WARSHEFANA, LIBYA // Rival militia clashed for a fourth day on the outskirts of the Libyan capital in the deadliest and most sustained violence since the death of Muammar Qaddafi.
Fighters attacked each other late on Sunday with rockets, mortars and machine guns.
The fighting, in which at least 13 people were killed since late last week, raised concerns about the ability of Libya's transitional government to disarm thousands of gunmen and restore order after the eight-month civil war.
Libya's interim leader, Mustafa Abdul Jalil, said his National Transitional Council brought together elders from the feuding areas - the city of Zawiya and the nearby tribal lands of Warshefana - over the weekend and that the dispute had been resolved.
"I want to assure the Libyan people that everything is under control," he said.
But fighting continued as he spoke. Heavy gunfire and explosions from rocket-propelled grenades were heard for hours on Sunday in the area between the Warshefana lands, about 30 kilometres west of Tripoli, and in Zawiya, another 15km to the west.
At one stage the two sides were battling for control of a major military camp of the removed regime, said a fighter from Tripoli.
The camp, once a base of elite forces commanded by one of Qaddafi's sons, Khamis, is located on a motorway midway between Tripoli and Zawiya.
At least 13 people were killed in the fighting, including four from Zawiya and nine from Warshefana, according to gunmen and a hospital doctor in Warshefana.
More than 100 people from Warshefana had been injured since Saturday, said Dr Mohammed Sawan, who added that casualties stemmed from gunshots and shrapnel from rockets and mortar shells.
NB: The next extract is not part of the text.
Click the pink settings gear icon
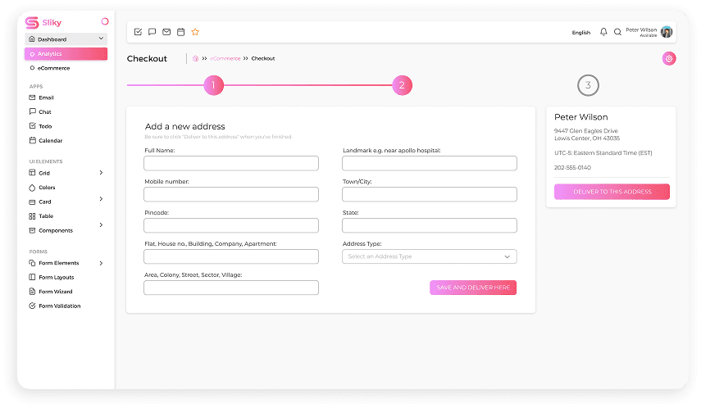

Late on Sunday, a Warshefana field commander, Ashraf Borwais, took a severely burnt fighter to hospital. He said the man was hurt when his vehicle was struck by artillery and exploded.
Mr Borwais added that fighting had stopped in the evening.
"The dogs have retreated," he said, referring to the Zawiya militiamen.
Meanwhile Zawiya fighters manned roadblocks on the outskirts of their city at intervals of about 200 metres.
Groups of armed men crowded around the checkpoints, while fighters searched cars and checked identification.
The reason for the initial clash remained unclear yesterday, although accusations include that some of the Warshefana had links to the Qaddafi regime.
At one point last week, fighters from Zawiya entered Warshefana and seized weapons. In retaliation, Warshefana fighters set up random checkpoints and fired at the main motorway.
Mr Abdul Jalil said the NTC had established a committee to address the grievances of both sides. He added that the fighting was sparked by young men behaving irresponsibly, but he did not elaborate.
Since the October 20 death of Qaddafi, there have been a number of violent clashes between fighters, including a deadly shoot-out at a Tripoli hospital.
Residents of the capital have become increasingly annoyed with fighters from other areas of Libya who have taken over prime locations in the city, including a gated seaside resort village.
Despite the growing tensions, Mr Abdul Jalil and other NTC leaders have said they could not disarm the fighters quickly.
Noting high unemployment among the armed men, Mr Abdul Jalil said the new government must offer alternatives first, including jobs, study and training.